British police Wednesday arrested 12 people in a counterterrorism operation, and locations were being searched, authorities said.

Arrests were carried out in a series of raids in northwest England, police said. Participating agencies included Merseyside Police, Greater Manchester Police and the Lancashire Constabulary, according to a statement from Greater Manchester Police.

The men arrested were involved in a "very serious" plot closely associated with al Qaeda and escaped al Qaeda operative Rashid Rauf, whom British intelligence have linked to the 2006 plot to blow up trans-Atlantic airliners, according to a security source with knowledge of the investigation.
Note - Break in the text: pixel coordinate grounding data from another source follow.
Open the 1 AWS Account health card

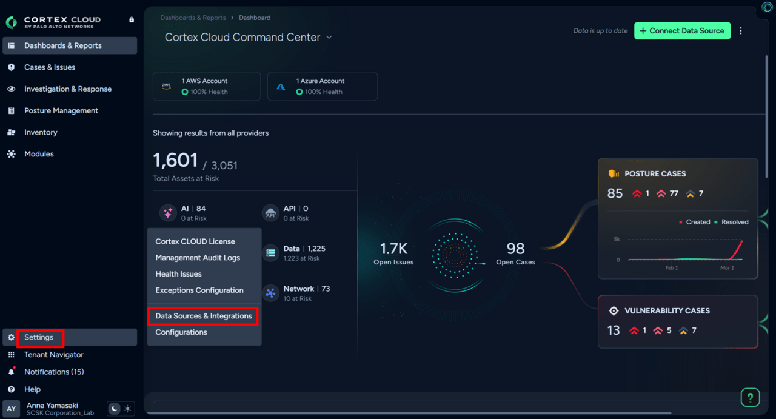click(x=207, y=86)
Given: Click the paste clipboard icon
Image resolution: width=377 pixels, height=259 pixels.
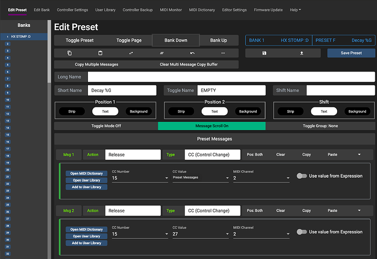Looking at the screenshot, I should [x=100, y=53].
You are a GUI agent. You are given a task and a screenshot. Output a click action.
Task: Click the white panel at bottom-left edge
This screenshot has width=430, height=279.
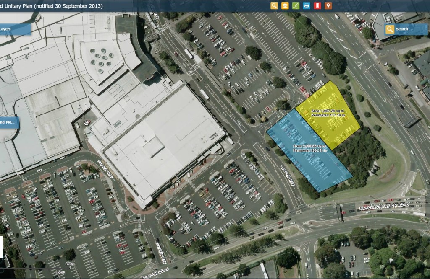coord(1,246)
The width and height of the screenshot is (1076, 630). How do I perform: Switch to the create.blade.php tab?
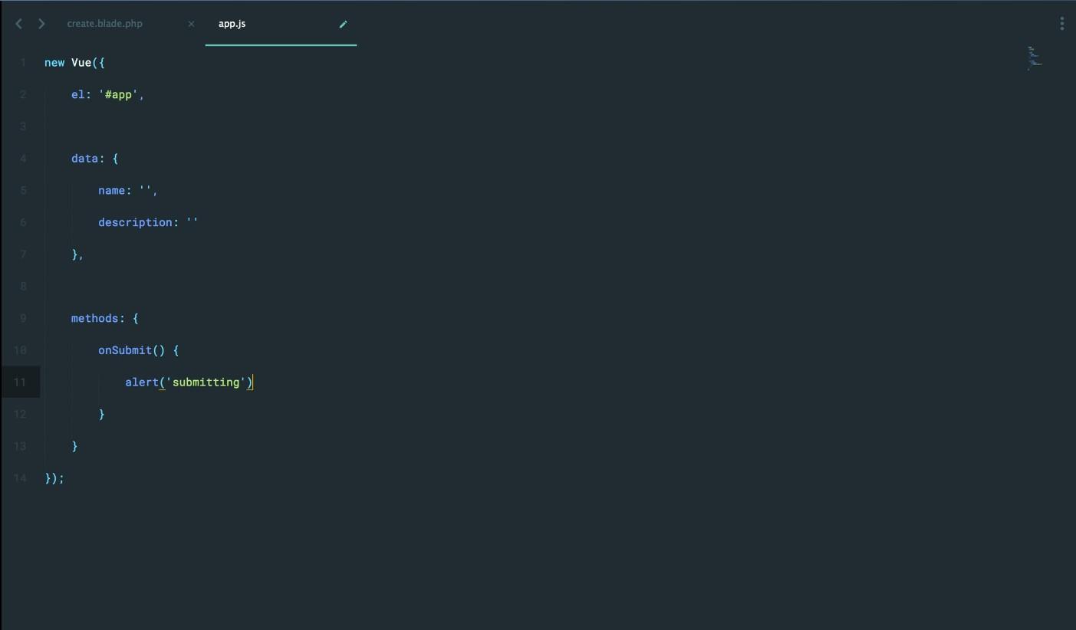[x=105, y=24]
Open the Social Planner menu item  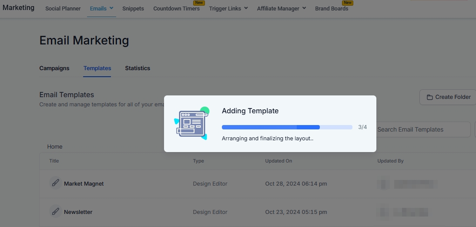63,8
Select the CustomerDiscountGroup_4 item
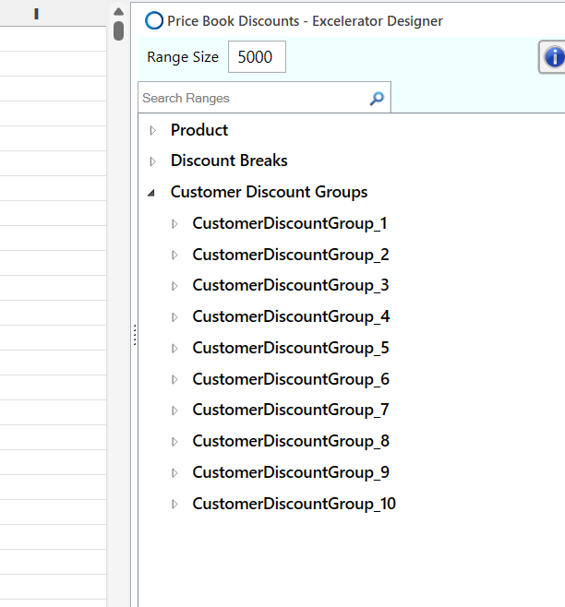Screen dimensions: 565x607 (x=291, y=317)
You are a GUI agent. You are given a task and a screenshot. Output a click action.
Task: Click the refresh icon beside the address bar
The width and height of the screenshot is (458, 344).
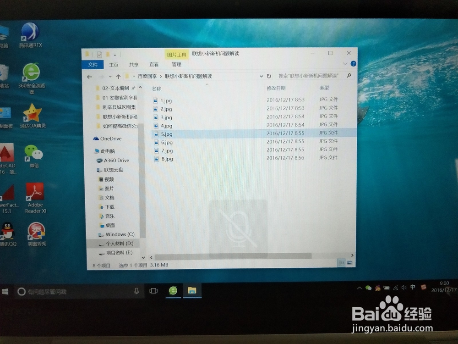[x=269, y=76]
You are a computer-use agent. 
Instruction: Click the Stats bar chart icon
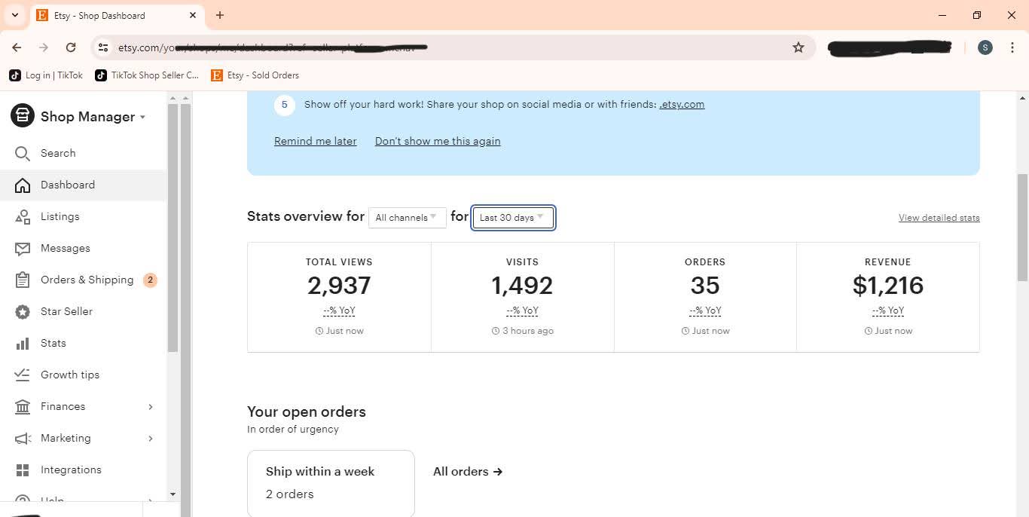[23, 343]
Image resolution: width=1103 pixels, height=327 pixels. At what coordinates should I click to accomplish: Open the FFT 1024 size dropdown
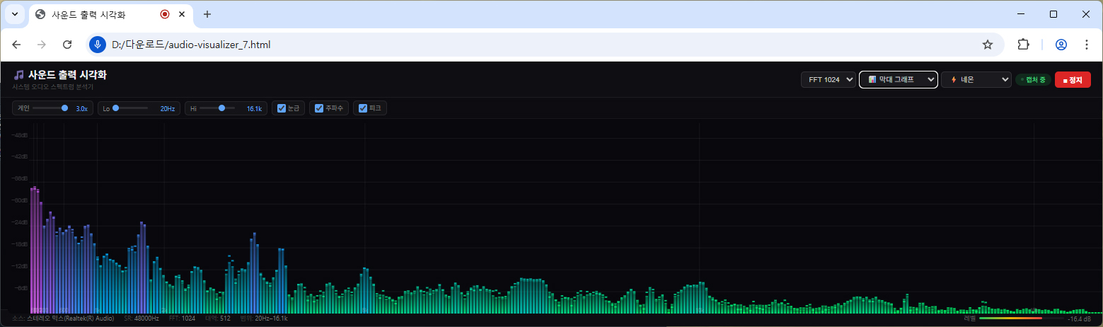[828, 80]
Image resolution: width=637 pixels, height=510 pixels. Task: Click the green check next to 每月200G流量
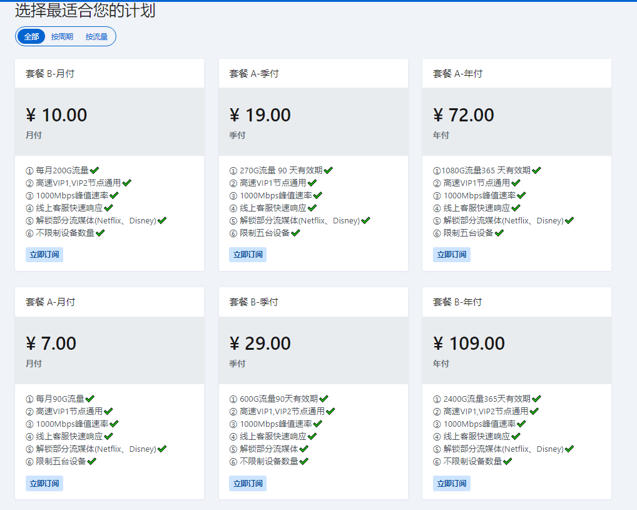tap(95, 170)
The new plot was not believed to be targeting national infrastructure, such as rail lines, airports or utilities, nor was it clear if the plot was to involved bombs or an assault involving gunmen, the source said.

Details, the source said, were speculative at this point in the investigation.

The source also said authorities don't believe the targets would have been in the north of England, where the arrests took place, and that at least some of those arrested were Pakistanis in the United Kingdom on student visas.

Read more: http://edition.cnn.com/2009/WORLD/europe/04/08/uk.terror.arrests/



Anti-terror swoops follow months of surveillance

Source: Guardian

The scale and speed of the anti-terror operation mounted by hundreds of officers across north-west England last night points to extensive prior surveillance of a suspected plot aimed at domestic targets.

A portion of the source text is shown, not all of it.